Your objective =
Among these records, which lines include "computer"? Copy them out.

Data provided =
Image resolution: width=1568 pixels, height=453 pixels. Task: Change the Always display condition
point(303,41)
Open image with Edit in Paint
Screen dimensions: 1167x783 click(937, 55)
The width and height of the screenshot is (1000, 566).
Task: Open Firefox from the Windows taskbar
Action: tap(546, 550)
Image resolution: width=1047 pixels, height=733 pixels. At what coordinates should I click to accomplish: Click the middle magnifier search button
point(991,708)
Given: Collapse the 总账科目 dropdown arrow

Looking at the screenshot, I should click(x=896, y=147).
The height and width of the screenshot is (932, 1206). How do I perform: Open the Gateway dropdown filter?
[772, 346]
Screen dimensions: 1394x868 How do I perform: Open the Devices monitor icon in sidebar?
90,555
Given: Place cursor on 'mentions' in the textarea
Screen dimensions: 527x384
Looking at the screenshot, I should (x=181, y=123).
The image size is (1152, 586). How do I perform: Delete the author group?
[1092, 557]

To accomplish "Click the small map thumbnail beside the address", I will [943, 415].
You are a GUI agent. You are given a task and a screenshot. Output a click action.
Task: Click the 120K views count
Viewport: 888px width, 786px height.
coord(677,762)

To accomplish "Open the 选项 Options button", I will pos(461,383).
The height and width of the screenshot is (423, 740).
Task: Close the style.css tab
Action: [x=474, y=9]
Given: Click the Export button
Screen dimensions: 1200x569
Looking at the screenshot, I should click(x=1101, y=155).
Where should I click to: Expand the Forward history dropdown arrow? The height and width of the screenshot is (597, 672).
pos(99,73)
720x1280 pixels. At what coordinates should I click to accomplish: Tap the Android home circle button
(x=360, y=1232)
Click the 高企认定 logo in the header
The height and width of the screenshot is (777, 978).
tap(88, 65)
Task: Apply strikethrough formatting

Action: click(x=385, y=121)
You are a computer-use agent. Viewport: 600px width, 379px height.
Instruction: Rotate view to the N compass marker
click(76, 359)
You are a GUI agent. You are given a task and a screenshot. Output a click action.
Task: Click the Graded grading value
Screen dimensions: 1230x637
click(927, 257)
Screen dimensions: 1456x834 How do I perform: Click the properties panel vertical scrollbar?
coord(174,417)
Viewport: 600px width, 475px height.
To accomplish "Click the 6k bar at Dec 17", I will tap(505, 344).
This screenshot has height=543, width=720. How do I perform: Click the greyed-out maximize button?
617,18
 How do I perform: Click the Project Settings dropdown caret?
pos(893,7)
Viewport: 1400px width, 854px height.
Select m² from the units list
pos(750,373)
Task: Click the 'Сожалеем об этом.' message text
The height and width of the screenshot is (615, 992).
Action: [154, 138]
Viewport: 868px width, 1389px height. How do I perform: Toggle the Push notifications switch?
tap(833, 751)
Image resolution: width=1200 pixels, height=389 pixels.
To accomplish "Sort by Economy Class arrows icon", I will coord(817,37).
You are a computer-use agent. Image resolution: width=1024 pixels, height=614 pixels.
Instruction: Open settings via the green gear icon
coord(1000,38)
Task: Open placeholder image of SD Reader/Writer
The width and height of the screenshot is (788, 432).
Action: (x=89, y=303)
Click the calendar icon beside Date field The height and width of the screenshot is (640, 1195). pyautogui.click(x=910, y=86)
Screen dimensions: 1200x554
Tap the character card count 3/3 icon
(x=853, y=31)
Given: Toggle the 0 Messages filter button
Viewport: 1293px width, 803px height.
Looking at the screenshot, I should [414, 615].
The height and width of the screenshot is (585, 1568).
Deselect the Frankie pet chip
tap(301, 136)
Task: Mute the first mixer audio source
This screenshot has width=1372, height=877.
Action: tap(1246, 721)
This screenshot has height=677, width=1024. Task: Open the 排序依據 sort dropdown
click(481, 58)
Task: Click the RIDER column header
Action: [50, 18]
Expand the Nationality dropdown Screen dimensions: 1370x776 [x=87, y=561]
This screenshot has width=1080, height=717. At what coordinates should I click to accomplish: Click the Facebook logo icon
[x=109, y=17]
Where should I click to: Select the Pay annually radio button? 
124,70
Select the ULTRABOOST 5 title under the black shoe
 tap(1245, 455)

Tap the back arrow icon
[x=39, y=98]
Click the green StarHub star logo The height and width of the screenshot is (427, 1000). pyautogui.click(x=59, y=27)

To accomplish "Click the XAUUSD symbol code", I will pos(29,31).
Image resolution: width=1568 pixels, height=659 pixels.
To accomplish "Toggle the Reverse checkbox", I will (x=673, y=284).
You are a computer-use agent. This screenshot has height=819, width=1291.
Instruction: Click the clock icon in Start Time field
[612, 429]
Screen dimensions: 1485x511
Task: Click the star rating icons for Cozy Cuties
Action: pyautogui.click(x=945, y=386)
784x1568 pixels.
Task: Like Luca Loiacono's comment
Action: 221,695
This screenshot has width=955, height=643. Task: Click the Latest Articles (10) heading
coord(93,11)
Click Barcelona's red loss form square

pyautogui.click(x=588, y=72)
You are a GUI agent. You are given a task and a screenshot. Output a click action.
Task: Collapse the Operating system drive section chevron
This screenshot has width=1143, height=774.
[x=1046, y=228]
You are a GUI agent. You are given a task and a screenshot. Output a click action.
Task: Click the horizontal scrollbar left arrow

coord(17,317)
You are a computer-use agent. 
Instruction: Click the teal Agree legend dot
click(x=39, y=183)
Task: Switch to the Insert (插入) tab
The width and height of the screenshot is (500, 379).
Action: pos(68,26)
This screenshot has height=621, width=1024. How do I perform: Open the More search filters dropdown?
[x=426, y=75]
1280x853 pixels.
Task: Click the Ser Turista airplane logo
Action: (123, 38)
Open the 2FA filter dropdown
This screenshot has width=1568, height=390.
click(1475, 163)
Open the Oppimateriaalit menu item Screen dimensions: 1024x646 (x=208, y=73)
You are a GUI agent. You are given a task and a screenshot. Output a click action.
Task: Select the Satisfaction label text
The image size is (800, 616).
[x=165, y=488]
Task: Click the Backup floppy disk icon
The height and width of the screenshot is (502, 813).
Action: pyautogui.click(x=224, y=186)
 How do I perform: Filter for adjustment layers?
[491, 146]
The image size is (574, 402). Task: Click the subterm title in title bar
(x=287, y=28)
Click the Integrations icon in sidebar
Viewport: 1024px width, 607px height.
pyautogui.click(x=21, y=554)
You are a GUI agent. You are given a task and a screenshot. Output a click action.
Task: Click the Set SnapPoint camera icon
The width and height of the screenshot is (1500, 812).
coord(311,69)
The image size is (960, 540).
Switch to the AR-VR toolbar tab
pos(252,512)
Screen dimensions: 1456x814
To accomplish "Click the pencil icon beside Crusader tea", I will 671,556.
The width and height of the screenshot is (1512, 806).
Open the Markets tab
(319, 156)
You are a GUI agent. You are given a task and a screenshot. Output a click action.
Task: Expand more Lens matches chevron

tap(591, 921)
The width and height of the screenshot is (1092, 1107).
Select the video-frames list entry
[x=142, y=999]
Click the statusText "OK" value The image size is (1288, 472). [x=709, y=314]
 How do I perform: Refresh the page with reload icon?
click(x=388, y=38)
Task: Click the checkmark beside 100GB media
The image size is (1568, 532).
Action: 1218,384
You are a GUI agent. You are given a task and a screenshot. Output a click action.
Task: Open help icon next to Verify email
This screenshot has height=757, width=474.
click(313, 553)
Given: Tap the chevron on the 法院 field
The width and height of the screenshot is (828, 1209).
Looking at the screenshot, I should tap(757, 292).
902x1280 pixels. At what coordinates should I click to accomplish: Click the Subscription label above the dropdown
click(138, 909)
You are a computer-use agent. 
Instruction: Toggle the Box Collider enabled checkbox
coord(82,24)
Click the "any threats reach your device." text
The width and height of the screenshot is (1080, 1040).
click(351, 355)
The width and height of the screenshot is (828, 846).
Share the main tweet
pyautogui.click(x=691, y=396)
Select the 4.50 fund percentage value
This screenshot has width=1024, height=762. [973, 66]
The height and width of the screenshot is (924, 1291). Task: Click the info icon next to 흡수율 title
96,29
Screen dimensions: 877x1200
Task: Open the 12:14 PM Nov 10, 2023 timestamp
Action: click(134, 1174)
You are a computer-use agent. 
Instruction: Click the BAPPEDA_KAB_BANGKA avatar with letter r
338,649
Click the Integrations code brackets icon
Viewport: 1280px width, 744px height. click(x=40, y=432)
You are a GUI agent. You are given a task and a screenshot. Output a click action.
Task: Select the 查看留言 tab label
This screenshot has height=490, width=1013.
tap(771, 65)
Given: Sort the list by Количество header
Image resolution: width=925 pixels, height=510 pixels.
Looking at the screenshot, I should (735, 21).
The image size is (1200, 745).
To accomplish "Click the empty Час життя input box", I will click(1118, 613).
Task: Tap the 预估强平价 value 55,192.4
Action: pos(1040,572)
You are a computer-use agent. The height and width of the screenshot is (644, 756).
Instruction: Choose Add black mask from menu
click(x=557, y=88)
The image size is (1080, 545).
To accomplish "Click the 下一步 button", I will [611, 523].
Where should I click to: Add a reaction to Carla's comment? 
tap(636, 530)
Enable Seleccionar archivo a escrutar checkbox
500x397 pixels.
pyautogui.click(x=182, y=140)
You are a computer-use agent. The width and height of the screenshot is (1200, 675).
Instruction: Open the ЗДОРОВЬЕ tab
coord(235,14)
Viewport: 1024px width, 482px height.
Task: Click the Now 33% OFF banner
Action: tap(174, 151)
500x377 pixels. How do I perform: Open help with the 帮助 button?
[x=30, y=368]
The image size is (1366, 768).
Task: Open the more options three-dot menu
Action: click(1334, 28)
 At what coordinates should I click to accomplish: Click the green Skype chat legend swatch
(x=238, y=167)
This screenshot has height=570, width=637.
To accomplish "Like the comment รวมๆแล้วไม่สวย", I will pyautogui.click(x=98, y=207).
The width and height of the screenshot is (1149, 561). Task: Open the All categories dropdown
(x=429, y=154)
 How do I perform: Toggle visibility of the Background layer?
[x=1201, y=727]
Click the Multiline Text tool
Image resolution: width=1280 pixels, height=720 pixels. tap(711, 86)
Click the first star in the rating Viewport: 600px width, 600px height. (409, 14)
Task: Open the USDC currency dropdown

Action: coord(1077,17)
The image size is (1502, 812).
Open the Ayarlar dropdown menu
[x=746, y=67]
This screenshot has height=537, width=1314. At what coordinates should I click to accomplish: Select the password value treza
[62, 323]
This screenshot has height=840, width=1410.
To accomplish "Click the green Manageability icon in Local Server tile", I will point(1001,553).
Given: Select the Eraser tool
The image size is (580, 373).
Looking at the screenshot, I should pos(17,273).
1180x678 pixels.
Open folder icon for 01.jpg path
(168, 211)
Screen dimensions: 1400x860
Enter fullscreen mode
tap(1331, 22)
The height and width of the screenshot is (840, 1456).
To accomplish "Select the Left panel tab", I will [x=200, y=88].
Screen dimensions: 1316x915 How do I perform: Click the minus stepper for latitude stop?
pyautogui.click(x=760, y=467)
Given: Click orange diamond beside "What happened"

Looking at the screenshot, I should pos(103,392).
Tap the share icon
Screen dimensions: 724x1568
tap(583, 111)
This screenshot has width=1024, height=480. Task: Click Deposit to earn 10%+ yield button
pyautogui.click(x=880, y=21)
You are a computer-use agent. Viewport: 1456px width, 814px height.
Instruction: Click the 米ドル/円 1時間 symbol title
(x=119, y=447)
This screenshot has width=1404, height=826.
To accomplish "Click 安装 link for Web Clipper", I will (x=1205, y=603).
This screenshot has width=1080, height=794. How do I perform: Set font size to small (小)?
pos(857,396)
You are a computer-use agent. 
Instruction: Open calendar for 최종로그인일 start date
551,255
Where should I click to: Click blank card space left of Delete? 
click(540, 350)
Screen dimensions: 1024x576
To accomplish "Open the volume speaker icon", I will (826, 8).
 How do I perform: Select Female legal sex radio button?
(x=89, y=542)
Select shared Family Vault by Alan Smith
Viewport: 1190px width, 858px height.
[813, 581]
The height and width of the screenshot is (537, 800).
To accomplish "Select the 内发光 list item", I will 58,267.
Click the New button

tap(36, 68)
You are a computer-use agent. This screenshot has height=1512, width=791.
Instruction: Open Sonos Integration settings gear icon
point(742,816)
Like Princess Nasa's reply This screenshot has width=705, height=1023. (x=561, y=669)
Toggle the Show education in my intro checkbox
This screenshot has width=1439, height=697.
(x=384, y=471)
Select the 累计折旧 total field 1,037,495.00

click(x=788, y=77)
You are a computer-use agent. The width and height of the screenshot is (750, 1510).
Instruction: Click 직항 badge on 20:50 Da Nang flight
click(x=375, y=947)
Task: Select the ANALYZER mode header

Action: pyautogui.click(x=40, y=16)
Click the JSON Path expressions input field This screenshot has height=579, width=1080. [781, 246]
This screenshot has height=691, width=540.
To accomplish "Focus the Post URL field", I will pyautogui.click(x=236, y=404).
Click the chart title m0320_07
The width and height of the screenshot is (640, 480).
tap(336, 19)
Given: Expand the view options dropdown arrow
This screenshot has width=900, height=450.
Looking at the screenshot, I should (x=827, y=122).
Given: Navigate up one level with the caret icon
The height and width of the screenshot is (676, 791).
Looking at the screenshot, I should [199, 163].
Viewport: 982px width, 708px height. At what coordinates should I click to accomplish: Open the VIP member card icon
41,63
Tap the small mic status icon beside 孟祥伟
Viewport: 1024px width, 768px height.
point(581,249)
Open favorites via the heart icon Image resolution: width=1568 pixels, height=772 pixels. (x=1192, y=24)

Response to this task =
You are a computer-use agent. Viewport: 600px width, 379px height.
You are a computer-use agent. Image resolution: width=1024 pixels, height=614 pixels.
You are a computer-use agent. This screenshot has height=819, width=1291.
You are a computer-use agent. 
You are a computer-use agent. 
You are a computer-use agent. 
You are a computer-use agent. The height and width of the screenshot is (644, 756).
You are a computer-use agent. The width and height of the screenshot is (1200, 675).
You are a computer-use agent. Viewport: 1456px width, 814px height.
You are a computer-use agent. 
You are a computer-use agent. This screenshot has height=1512, width=791.
You are a computer-use agent. The width and height of the screenshot is (750, 1510).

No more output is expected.